(What you need to do): An exact reproduction of all the entries below is required.

Records excerpted from a collection:
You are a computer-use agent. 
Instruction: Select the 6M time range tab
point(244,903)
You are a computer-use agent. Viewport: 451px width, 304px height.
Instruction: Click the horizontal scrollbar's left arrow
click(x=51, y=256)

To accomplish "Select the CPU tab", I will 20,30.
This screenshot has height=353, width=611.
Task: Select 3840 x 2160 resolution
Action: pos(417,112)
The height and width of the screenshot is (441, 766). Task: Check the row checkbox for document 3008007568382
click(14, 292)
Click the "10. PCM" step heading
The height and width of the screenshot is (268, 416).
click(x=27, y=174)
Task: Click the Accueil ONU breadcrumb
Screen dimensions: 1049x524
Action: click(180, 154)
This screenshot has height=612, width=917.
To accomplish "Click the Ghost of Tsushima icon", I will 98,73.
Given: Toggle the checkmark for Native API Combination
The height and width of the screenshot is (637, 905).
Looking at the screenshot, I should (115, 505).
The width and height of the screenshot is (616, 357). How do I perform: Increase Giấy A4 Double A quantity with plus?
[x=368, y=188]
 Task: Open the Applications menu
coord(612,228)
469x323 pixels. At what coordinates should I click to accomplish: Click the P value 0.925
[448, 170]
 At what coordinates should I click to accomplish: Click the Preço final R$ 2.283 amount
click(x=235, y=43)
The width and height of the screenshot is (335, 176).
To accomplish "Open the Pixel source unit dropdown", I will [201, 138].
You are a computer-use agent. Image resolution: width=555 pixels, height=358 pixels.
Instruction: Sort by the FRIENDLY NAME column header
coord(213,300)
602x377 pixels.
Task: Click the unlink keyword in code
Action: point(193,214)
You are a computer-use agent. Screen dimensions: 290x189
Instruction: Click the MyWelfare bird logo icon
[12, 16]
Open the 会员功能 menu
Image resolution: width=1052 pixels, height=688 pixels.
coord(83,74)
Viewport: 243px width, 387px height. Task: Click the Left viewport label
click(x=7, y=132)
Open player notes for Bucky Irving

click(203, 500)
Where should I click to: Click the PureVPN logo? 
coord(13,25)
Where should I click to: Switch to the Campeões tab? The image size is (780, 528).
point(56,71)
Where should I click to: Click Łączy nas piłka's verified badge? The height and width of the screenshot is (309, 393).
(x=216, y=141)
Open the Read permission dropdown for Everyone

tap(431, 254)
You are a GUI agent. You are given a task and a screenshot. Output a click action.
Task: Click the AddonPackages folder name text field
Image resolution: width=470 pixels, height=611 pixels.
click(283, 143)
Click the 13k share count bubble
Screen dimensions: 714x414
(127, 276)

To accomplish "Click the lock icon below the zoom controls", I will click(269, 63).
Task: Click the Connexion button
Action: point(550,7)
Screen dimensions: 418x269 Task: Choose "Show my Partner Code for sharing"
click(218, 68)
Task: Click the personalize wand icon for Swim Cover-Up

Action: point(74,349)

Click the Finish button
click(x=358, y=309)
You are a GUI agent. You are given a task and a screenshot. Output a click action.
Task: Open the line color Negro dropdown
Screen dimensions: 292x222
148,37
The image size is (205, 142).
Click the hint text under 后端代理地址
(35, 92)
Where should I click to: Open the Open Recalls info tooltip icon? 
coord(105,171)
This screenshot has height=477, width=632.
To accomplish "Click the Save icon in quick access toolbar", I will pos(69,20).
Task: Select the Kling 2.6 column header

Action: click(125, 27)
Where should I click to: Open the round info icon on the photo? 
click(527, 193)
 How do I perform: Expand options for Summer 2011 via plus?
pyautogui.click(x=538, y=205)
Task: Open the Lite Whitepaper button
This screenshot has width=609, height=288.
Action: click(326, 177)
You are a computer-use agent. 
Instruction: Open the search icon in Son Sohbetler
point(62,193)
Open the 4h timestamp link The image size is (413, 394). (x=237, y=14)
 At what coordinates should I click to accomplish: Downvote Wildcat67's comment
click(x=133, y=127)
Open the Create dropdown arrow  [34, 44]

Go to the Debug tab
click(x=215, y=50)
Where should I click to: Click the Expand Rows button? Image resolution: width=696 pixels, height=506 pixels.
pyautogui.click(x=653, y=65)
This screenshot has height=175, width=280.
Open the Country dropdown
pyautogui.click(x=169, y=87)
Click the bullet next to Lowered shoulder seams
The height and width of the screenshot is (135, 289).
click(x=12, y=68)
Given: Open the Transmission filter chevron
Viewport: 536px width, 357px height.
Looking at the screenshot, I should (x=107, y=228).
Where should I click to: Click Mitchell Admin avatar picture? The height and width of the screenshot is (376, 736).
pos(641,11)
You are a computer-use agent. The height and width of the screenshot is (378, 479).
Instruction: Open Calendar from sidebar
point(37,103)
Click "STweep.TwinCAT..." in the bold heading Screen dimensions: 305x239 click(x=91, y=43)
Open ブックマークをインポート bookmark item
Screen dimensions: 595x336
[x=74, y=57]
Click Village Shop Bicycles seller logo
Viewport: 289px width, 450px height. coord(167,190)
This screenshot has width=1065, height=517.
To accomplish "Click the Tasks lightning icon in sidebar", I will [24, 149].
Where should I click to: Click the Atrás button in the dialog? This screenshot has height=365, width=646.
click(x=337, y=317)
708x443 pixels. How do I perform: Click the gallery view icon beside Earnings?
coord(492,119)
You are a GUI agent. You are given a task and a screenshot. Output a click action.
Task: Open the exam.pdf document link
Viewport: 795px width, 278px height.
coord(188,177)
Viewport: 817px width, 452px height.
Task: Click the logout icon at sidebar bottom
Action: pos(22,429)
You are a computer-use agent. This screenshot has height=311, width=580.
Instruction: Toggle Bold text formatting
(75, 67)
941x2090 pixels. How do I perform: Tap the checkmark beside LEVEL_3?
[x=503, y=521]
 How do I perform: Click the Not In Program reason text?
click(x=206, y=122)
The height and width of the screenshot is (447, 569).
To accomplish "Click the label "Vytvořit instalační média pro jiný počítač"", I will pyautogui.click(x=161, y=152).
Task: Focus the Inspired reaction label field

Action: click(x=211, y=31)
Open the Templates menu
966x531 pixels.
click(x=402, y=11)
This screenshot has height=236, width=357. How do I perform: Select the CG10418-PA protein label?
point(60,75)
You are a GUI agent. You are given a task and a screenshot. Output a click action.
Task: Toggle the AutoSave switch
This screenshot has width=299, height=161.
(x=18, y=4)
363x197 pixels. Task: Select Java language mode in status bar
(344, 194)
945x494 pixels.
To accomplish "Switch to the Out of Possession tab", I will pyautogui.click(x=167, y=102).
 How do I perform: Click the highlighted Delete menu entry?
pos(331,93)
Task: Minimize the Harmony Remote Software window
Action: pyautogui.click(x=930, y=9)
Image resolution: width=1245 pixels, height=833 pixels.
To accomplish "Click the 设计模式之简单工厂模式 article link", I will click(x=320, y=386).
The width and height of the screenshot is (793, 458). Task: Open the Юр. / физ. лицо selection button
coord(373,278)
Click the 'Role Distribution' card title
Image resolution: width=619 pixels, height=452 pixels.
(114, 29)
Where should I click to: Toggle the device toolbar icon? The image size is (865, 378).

(Written solution):
You are a computer-use agent. 
Instruction: Select the 6M time range tab
point(244,903)
You are a computer-use agent. Viewport: 451px width, 304px height.
Instruction: Click the horizontal scrollbar's left arrow
click(x=51, y=256)

To accomplish "Select the CPU tab", I will 20,30.
This screenshot has height=353, width=611.
Task: Select 3840 x 2160 resolution
Action: pos(417,112)
The height and width of the screenshot is (441, 766). Task: Check the row checkbox for document 3008007568382
click(14, 292)
Click the "10. PCM" step heading
The height and width of the screenshot is (268, 416).
click(x=27, y=174)
Task: Click the Accueil ONU breadcrumb
Screen dimensions: 1049x524
Action: click(180, 154)
This screenshot has height=612, width=917.
To accomplish "Click the Ghost of Tsushima icon", I will 98,73.
Given: Toggle the checkmark for Native API Combination
The height and width of the screenshot is (637, 905).
Looking at the screenshot, I should (115, 505).
The width and height of the screenshot is (616, 357). How do I perform: Increase Giấy A4 Double A quantity with plus?
[x=368, y=188]
 Task: Open the Applications menu
coord(612,228)
469x323 pixels. At what coordinates should I click to accomplish: Click the P value 0.925
[448, 170]
 At what coordinates should I click to accomplish: Click the Preço final R$ 2.283 amount
click(x=235, y=43)
The width and height of the screenshot is (335, 176).
To accomplish "Open the Pixel source unit dropdown", I will [201, 138].
You are a computer-use agent. Image resolution: width=555 pixels, height=358 pixels.
Instruction: Sort by the FRIENDLY NAME column header
coord(213,300)
602x377 pixels.
Task: Click the unlink keyword in code
Action: point(193,214)
You are a computer-use agent. Screen dimensions: 290x189
Instruction: Click the MyWelfare bird logo icon
[12, 16]
Open the 会员功能 menu
Image resolution: width=1052 pixels, height=688 pixels.
coord(83,74)
Viewport: 243px width, 387px height. Task: Click the Left viewport label
click(x=7, y=132)
Open player notes for Bucky Irving

click(203, 500)
Where should I click to: Click the PureVPN logo? 
coord(13,25)
Where should I click to: Switch to the Campeões tab? The image size is (780, 528).
point(56,71)
Where should I click to: Click Łączy nas piłka's verified badge? The height and width of the screenshot is (309, 393).
(x=216, y=141)
Open the Read permission dropdown for Everyone

tap(431, 254)
You are a GUI agent. You are given a task and a screenshot. Output a click action.
Task: Click the AddonPackages folder name text field
Image resolution: width=470 pixels, height=611 pixels.
click(283, 143)
Click the 13k share count bubble
Screen dimensions: 714x414
(127, 276)

To accomplish "Click the lock icon below the zoom controls", I will click(269, 63).
Task: Click the Connexion button
Action: point(550,7)
Screen dimensions: 418x269 Task: Choose "Show my Partner Code for sharing"
click(218, 68)
Task: Click the personalize wand icon for Swim Cover-Up

Action: point(74,349)

Click the Finish button
click(x=358, y=309)
You are a GUI agent. You are given a task and a screenshot. Output a click action.
Task: Open the line color Negro dropdown
Screen dimensions: 292x222
148,37
The image size is (205, 142).
Click the hint text under 后端代理地址
(35, 92)
Where should I click to: Open the Open Recalls info tooltip icon? 
coord(105,171)
This screenshot has height=477, width=632.
To accomplish "Click the Save icon in quick access toolbar", I will pos(69,20).
Task: Select the Kling 2.6 column header

Action: click(125, 27)
Where should I click to: Open the round info icon on the photo? 
click(527, 193)
 How do I perform: Expand options for Summer 2011 via plus?
pyautogui.click(x=538, y=205)
Task: Open the Lite Whitepaper button
This screenshot has width=609, height=288.
Action: click(326, 177)
You are a computer-use agent. 
Instruction: Open the search icon in Son Sohbetler
point(62,193)
Open the 4h timestamp link The image size is (413, 394). (x=237, y=14)
 At what coordinates should I click to accomplish: Downvote Wildcat67's comment
click(x=133, y=127)
Open the Create dropdown arrow  [34, 44]

Go to the Debug tab
click(x=215, y=50)
Where should I click to: Click the Expand Rows button? Image resolution: width=696 pixels, height=506 pixels.
pyautogui.click(x=653, y=65)
This screenshot has height=175, width=280.
Open the Country dropdown
pyautogui.click(x=169, y=87)
Click the bullet next to Lowered shoulder seams
The height and width of the screenshot is (135, 289).
click(x=12, y=68)
Given: Open the Transmission filter chevron
Viewport: 536px width, 357px height.
Looking at the screenshot, I should (x=107, y=228).
Where should I click to: Click Mitchell Admin avatar picture? The height and width of the screenshot is (376, 736).
pos(641,11)
You are a computer-use agent. The height and width of the screenshot is (378, 479).
Instruction: Open Calendar from sidebar
point(37,103)
Click "STweep.TwinCAT..." in the bold heading Screen dimensions: 305x239 click(x=91, y=43)
Open ブックマークをインポート bookmark item
Screen dimensions: 595x336
[x=74, y=57]
Click Village Shop Bicycles seller logo
Viewport: 289px width, 450px height. coord(167,190)
This screenshot has width=1065, height=517.
To accomplish "Click the Tasks lightning icon in sidebar", I will [24, 149].
Where should I click to: Click the Atrás button in the dialog? This screenshot has height=365, width=646.
click(x=337, y=317)
708x443 pixels. How do I perform: Click the gallery view icon beside Earnings?
coord(492,119)
You are a GUI agent. You are given a task and a screenshot. Output a click action.
Task: Open the exam.pdf document link
Viewport: 795px width, 278px height.
coord(188,177)
Viewport: 817px width, 452px height.
Task: Click the logout icon at sidebar bottom
Action: pos(22,429)
You are a computer-use agent. This screenshot has height=311, width=580.
Instruction: Toggle Bold text formatting
(75, 67)
941x2090 pixels. How do I perform: Tap the checkmark beside LEVEL_3?
[x=503, y=521]
 How do I perform: Click the Not In Program reason text?
click(x=206, y=122)
The height and width of the screenshot is (447, 569).
To accomplish "Click the label "Vytvořit instalační média pro jiný počítač"", I will pyautogui.click(x=161, y=152).
Task: Focus the Inspired reaction label field

Action: click(x=211, y=31)
Open the Templates menu
966x531 pixels.
click(x=402, y=11)
This screenshot has height=236, width=357. How do I perform: Select the CG10418-PA protein label?
point(60,75)
You are a GUI agent. You are given a task and a screenshot. Output a click action.
Task: Toggle the AutoSave switch
This screenshot has width=299, height=161.
(x=18, y=4)
363x197 pixels. Task: Select Java language mode in status bar
(344, 194)
945x494 pixels.
To accomplish "Switch to the Out of Possession tab", I will pyautogui.click(x=167, y=102).
 How do I perform: Click the highlighted Delete menu entry?
pos(331,93)
Task: Minimize the Harmony Remote Software window
Action: pyautogui.click(x=930, y=9)
Image resolution: width=1245 pixels, height=833 pixels.
To accomplish "Click the 设计模式之简单工厂模式 article link", I will click(x=320, y=386).
The width and height of the screenshot is (793, 458). Task: Open the Юр. / физ. лицо selection button
coord(373,278)
Click the 'Role Distribution' card title
Image resolution: width=619 pixels, height=452 pixels.
(114, 29)
Where should I click to: Toggle the device toolbar icon? The image size is (865, 378).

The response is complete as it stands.